アメット

 流石に今の反応で、シオンはクローリアが何を抱いているのか大体理解する。

 しかしそれについて、シオンは明確な言葉を発することはしない。

 ただ、彼女の反応は嬉しかったのだろう、心がチクっと痛みだすが、これについてもシオンは言葉として表すことはしない。

「有難うございます」

「……いや」

 だが、後の言葉が続かない。

 暫くの沈黙の後、やっとの思いで口に出したのは、治療に必要な道具を持って来るというもの。
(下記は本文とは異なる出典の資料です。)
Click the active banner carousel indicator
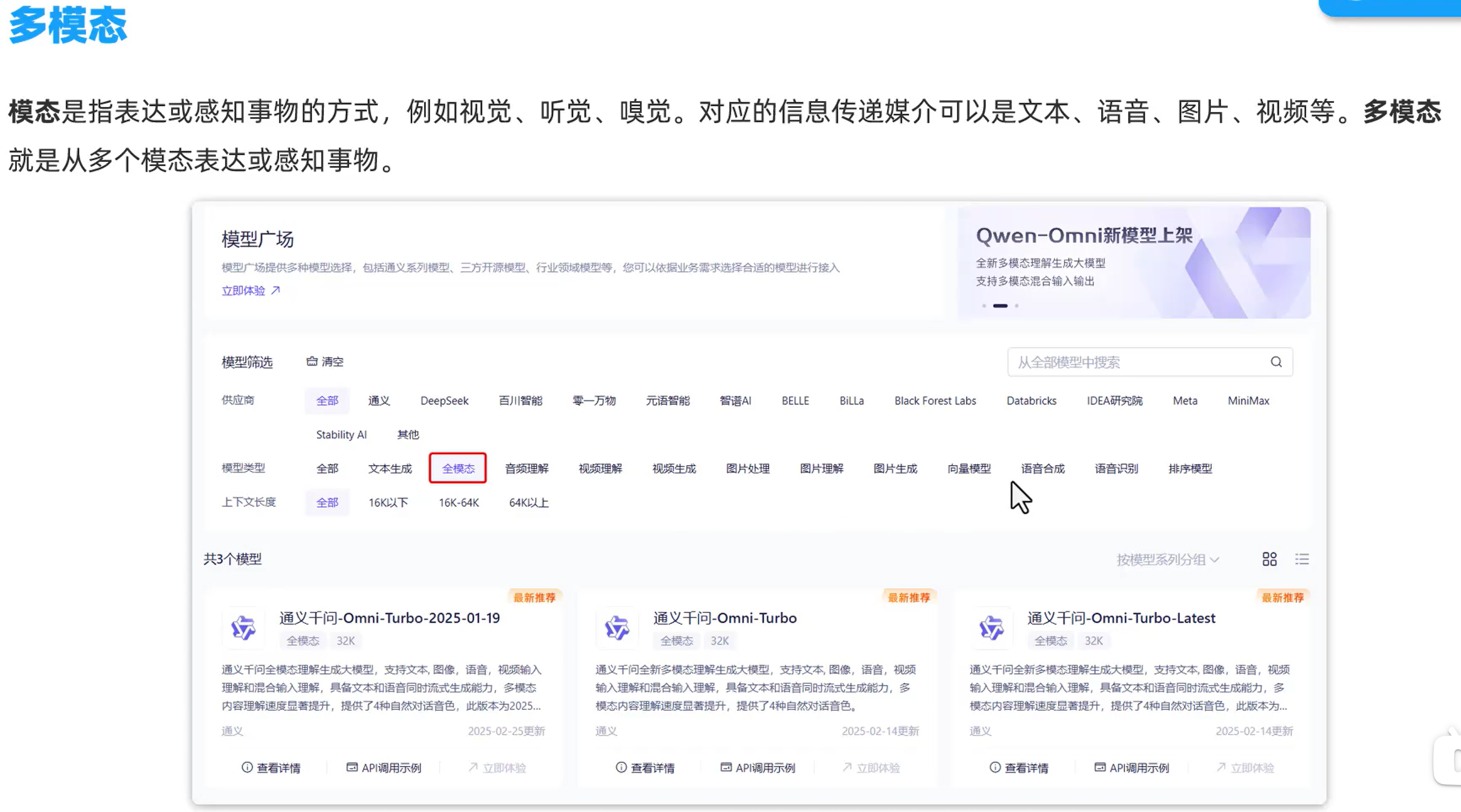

 また、痛みが続くようであったら、暫く父親の世話になっていいという。

 シオンの提案にクローリアは頭を振ると、自分は家政婦なのでシオンの世話をしないといけないと話す。

「だけど……」

「い、いけませんか?」

「……クローリアの性格は、そうだったね」

 根が真面目なクローリアは、仕事を忠実にこなす。

 そして、一人にされることを拒む。

 そのことを思い出したシオンは苦笑しつつ、彼女の願いを受け入れることにした。

 シオンが一緒に帰宅することを許してくれたことにクローリアの表情は綻び、嬉しそうにしている。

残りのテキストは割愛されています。